Copy the items word for word, starting at the line that contains "Identify the location" and ending at the line that contains "personal-tags: 个人标签：当前暂无个人标签 is", with both of those lines included. Leave out the pictures.

§ Given data:
☆ ☆ ☆

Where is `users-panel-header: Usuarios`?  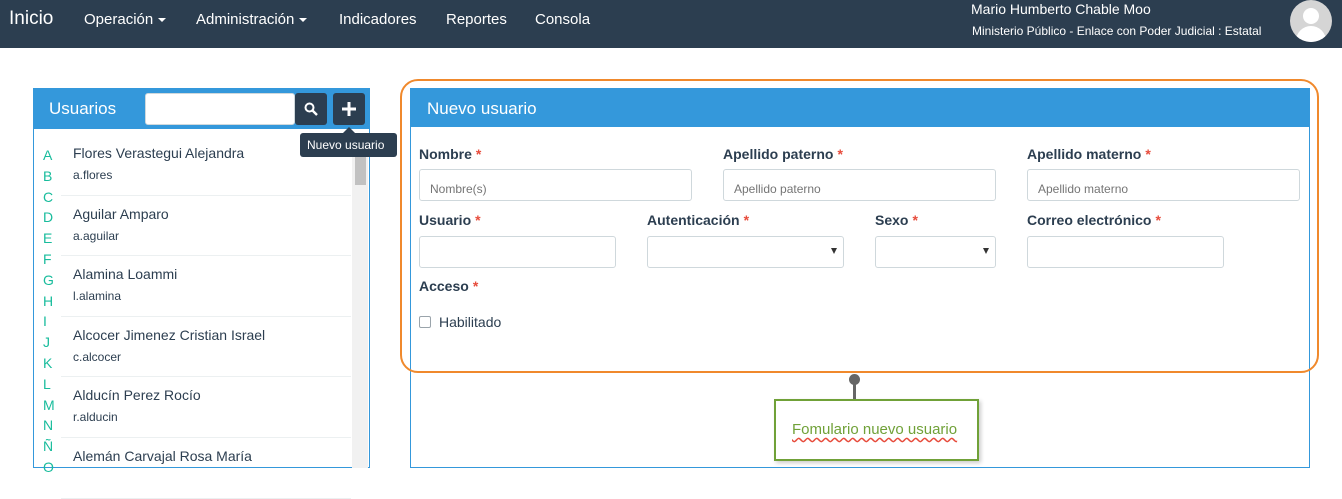
users-panel-header: Usuarios is located at coordinates (202, 109).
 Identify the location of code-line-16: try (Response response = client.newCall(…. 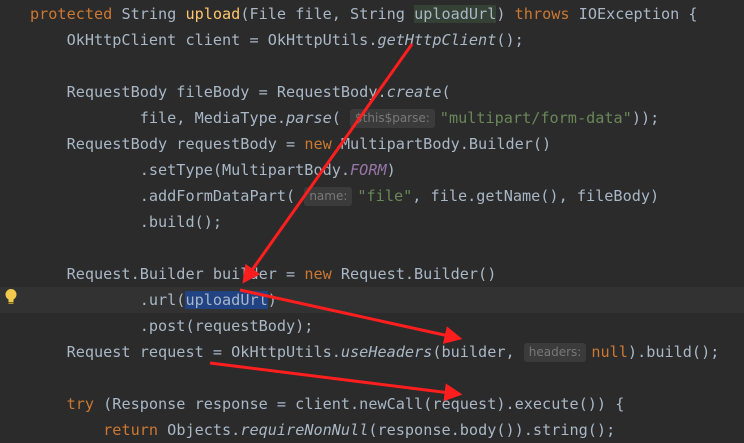
(372, 404).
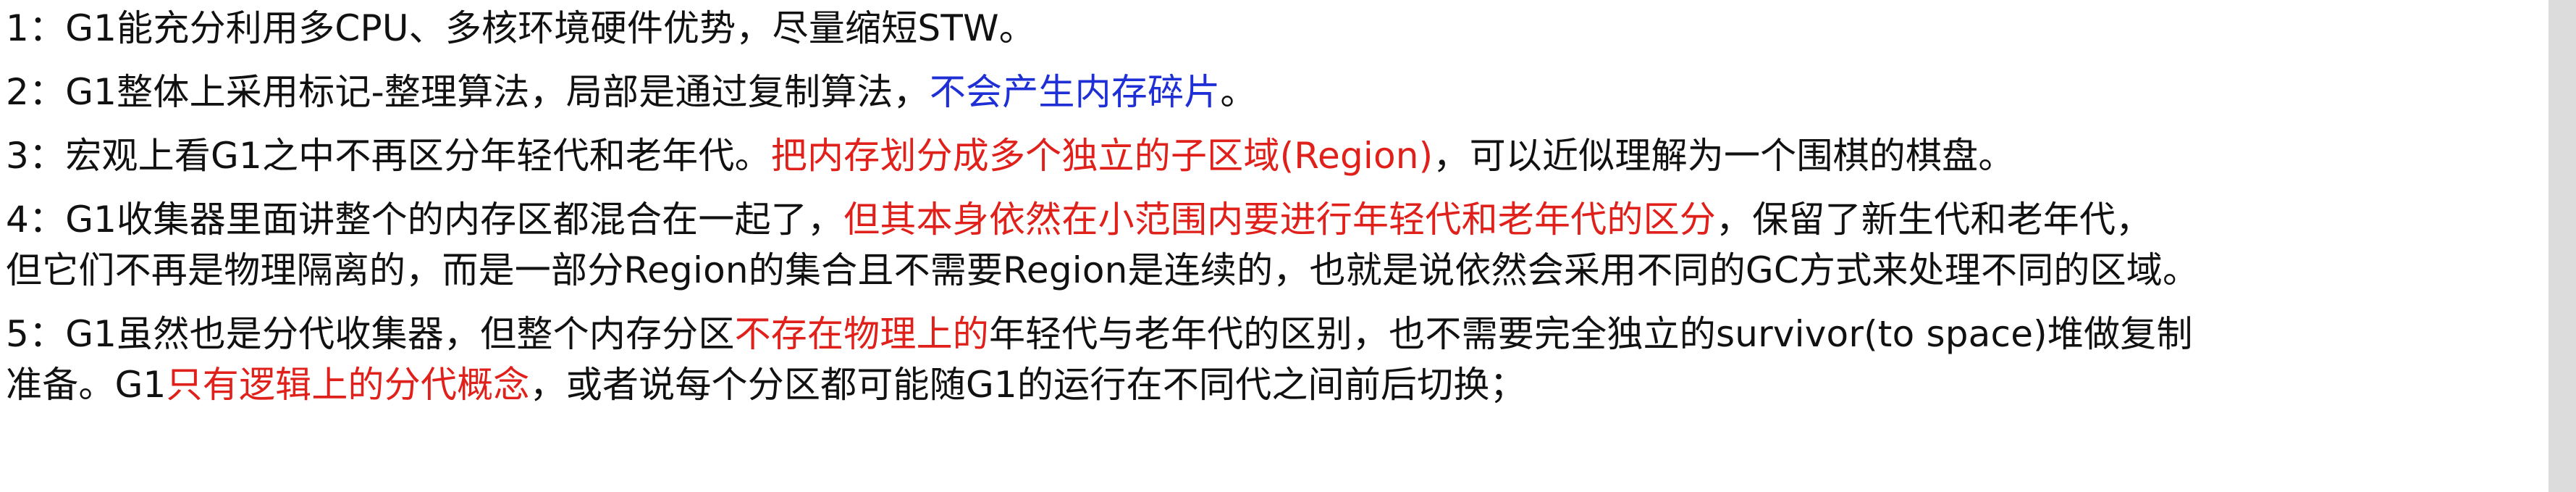 Image resolution: width=2576 pixels, height=492 pixels. What do you see at coordinates (388, 156) in the screenshot?
I see `text-run: 3：宏观上看G1之中不再区分年轻代和老年代。` at bounding box center [388, 156].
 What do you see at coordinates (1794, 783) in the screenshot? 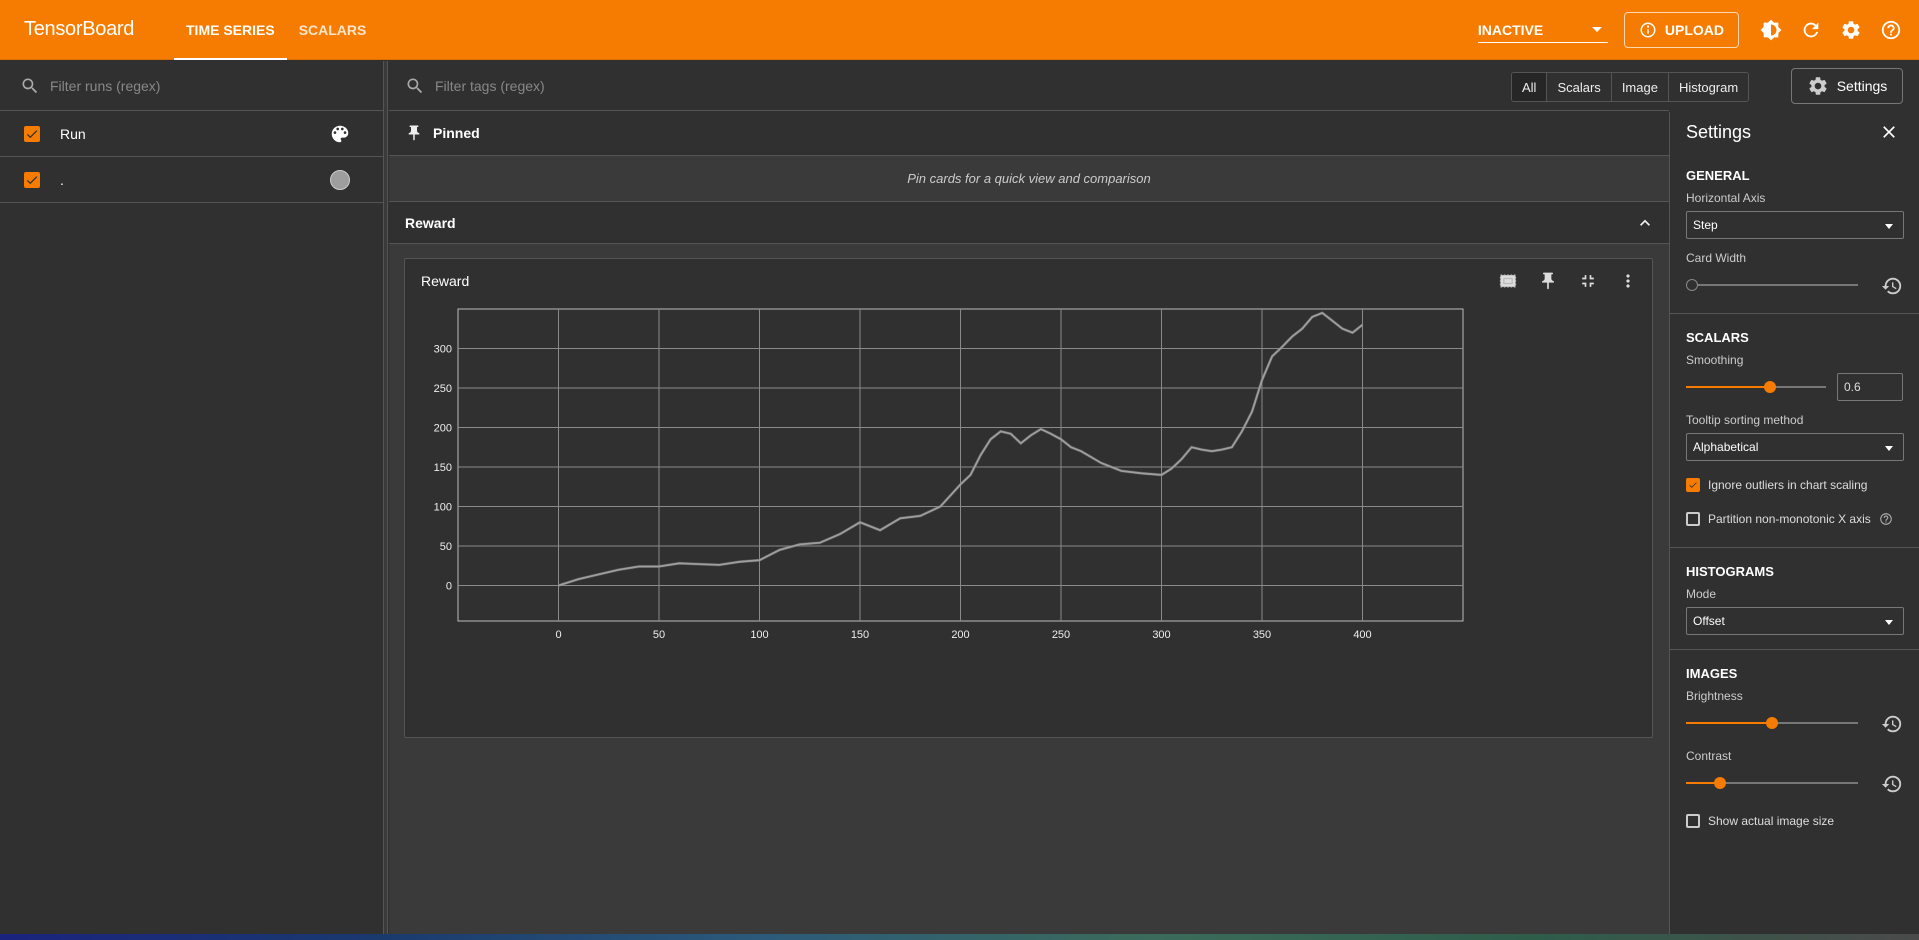
I see `contrast-slider` at bounding box center [1794, 783].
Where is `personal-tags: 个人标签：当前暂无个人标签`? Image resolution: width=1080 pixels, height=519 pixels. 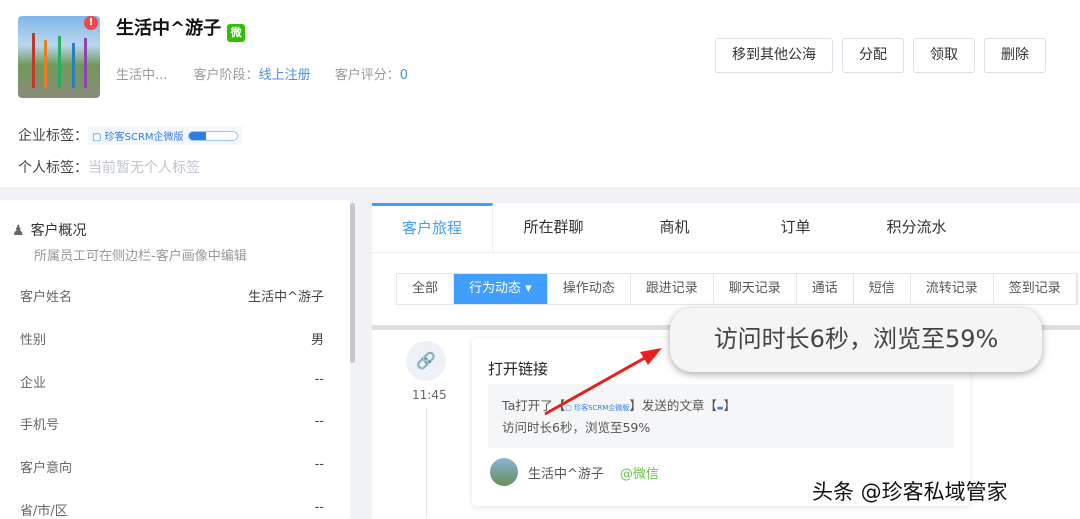
personal-tags: 个人标签：当前暂无个人标签 is located at coordinates (109, 167).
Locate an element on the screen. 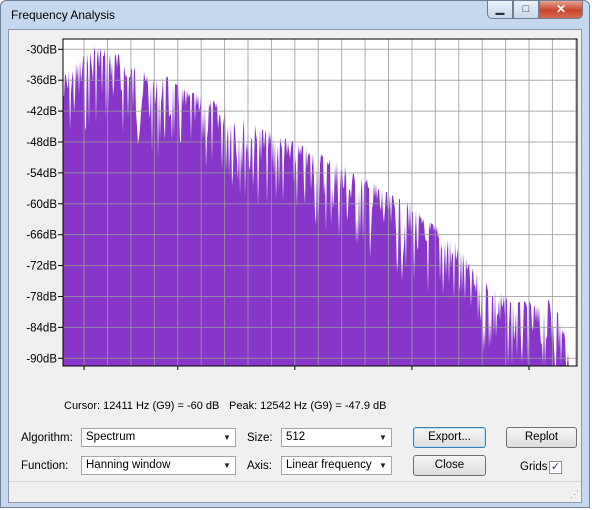  algorithm-label: Algorithm: is located at coordinates (47, 438).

☆ ☆ ☆

§ Written response:
 Identify the location of code-line-16: try (Response response = client.newCall(…. 
(372, 404).
 Image resolution: width=2576 pixels, height=492 pixels. What do you see at coordinates (388, 156) in the screenshot?
I see `text-run: 3：宏观上看G1之中不再区分年轻代和老年代。` at bounding box center [388, 156].
 What do you see at coordinates (1794, 783) in the screenshot? 
I see `contrast-slider` at bounding box center [1794, 783].
Where is `personal-tags: 个人标签：当前暂无个人标签`? Image resolution: width=1080 pixels, height=519 pixels. 
personal-tags: 个人标签：当前暂无个人标签 is located at coordinates (109, 167).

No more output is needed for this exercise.